Search code examples
apache-storm

Differnces between __execute-count value and values gathered by the Metrics Reporting API v2


I have run a topology, and I used the Meter type in metric Reporting API v2. In the execute method I mark this metric. So it will mark an event whenever the execute method is called. But when I compare this value with the __execute-count, I see huge differences. Does anyone know why this happens?

These are the values from my log which are gathered at the same time:

9:v7 __execute-count {v0:v7=44500}
9:v7 tuple_inRate.count 664129

Update: When I use the mark method on the Meter metric, I will get different results in comparison with the Counter metric. But still, I do not understand why the values from the counter metric (tuple counter) are not the same as the __execute-count.


Solution

  • As given in this answer, Storms Internal Metrics are just estimated by a percentage of the real data flow. Initially, it uses 5% of incoming tuples to make those estimations. This may lead to inaccuracies for extreme high or low throughputs.
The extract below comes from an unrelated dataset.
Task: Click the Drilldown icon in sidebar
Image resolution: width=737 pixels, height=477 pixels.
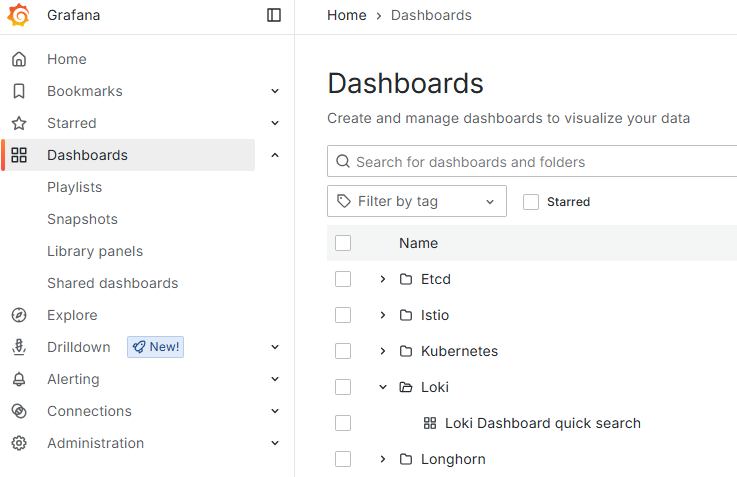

    EDIT: The documentation describes the following:

    In general all of these tuple count metrics are randomly sub-sampled unless otherwise stated. This means that the counts you see both on the UI and from the built in metrics are not necessarily exact. In fact by default we sample only 5% of the events and estimate the total number of events from that. The sampling percentage is configurable per topology through the topology.stats.sample.rate config. Setting it to 1.0 will make the counts exact, but be aware that the more events we sample the slower your topology will run (as the metrics are counted in the same code path as tuples are processed). This is why we have a 5% sample rate as the default.

    EDIT 2 In this post, there is more information about the estimation:

    The way it works is that if you choose a sampling rate of 0.05, it will pick a random element of the next 20 events in which to increase the count by 20. So if you have 20 tasks for that bolt, your stats could be off by +-380.

    By the way, execute_count is just an increasing number, while your tuple_inRate.count is a rate, isn`t it?